**** Provided passage

The House for All Saints and Sinners
One day, Sean Taylor got a call from someone at Sonlight Community Church in Lynden, Washington. His name kept coming up in conversations about outreach, and they were wondering if he had ever considered planting a church.
“I don’t think Lynden needs an extra church,” Sean had said.
But, Sonlight had research to show that wasn’t necessarily true. A few years before, they had surveyed the town. The population had grown rapidly over the past decade, and even though church buildings dotted the map, the survey found that less than a third of people in town were actively part of a church.
“Sonlight has its own unique strengths and capacities to reach the broader community … but we are aware of the fact that there are people who are probably not going to walk into the doors of Sonlight,” said Pastor Mike Slofstra.
So, Sonlight partnered with Sean to start The House for All Saints and Sinners.
“Sean is a natural evangelist,” said Mike. “And most importantly, the good news of the gospel has landed in his heart and his family’s heart so that they’re living in such a way they center their lives around Jesus.”

********

What to work on: Could you write the next part of the account of The House for All Saints and Sinners, picking up after its final sentence? The lines after this point are drawn from a separate source.

**** Supplied entries

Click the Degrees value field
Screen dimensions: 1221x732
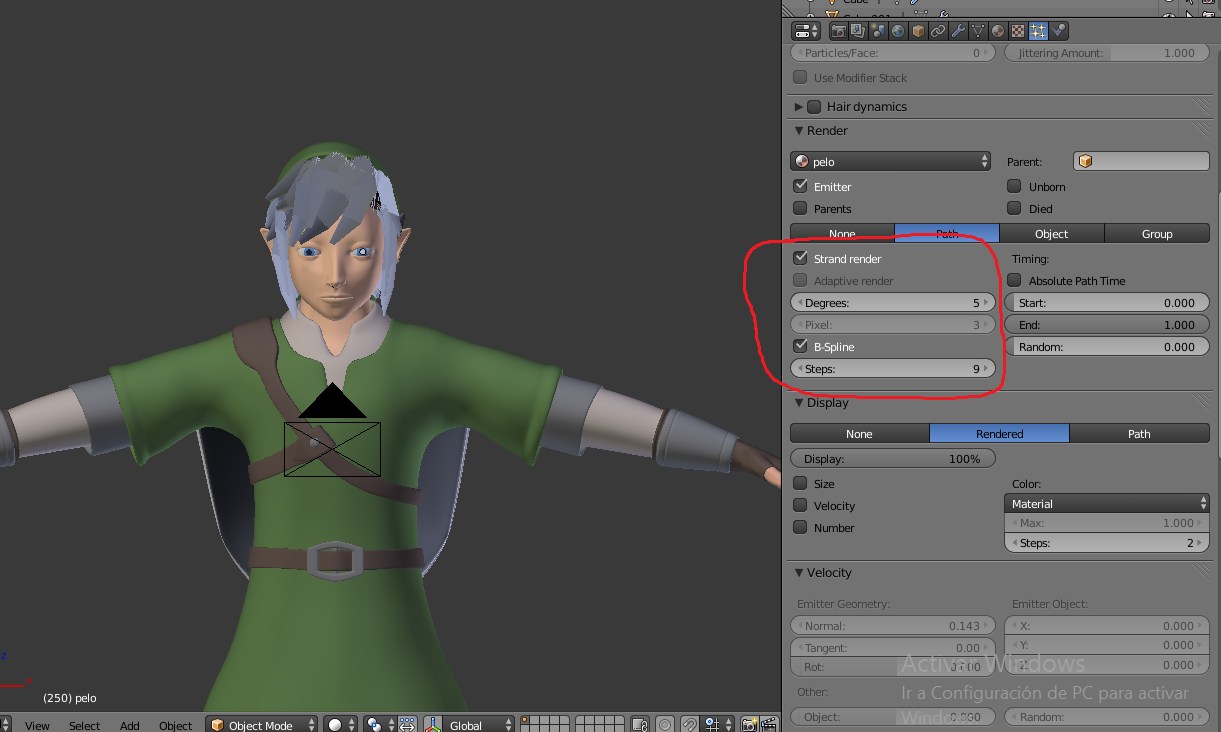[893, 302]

********
**** Supplied entries

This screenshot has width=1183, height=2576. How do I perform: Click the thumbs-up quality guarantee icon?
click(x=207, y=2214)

********

Output of the task:
Nicknamed “The House,” the church plant Sean and Sonlight started is a community of house churches. They gather weekly in small communities of people from all walks, stages, and ages of life. Their sanctuaries are living rooms, kitchens, and yards. They share meals together, listen to a brief message recorded by Sean, read and study Scripture, and pray together. Once a month, all of the house churches come together for a larger worship gathering.
Sean notes there are a number of benefits to the way The House is modeled. It makes it easier for multiple generations to learn together and build relationships with one another. It also provides more opportunities for people to take on responsibility and step into leadership roles, especially in terms of members caring for one another. Sean said that as The House grows, his goal is to become part-time. And yes, the church plant reaches people who may never step foot inside Sonlight’s building.
“Of the house churches that we currently have, it’s a lot of ‘nones’ and ‘dones’—people who have given up on church or have never given church a shot,” said Sean.
And right now, there might be more people than in recent years who have never been part of church or who no longer want to be part of church. Ever since Covid-19 restrictions around in-person gatherings have started to loosen, pastors and other ministry leaders have noticed that not everyone is coming back.
Clarence Presley, Resonate’s regional mission leader for the Western USA region, said he’s hearing that’s especially true when it comes to young adults—but he also said that churches shouldn’t be afraid or discouraged.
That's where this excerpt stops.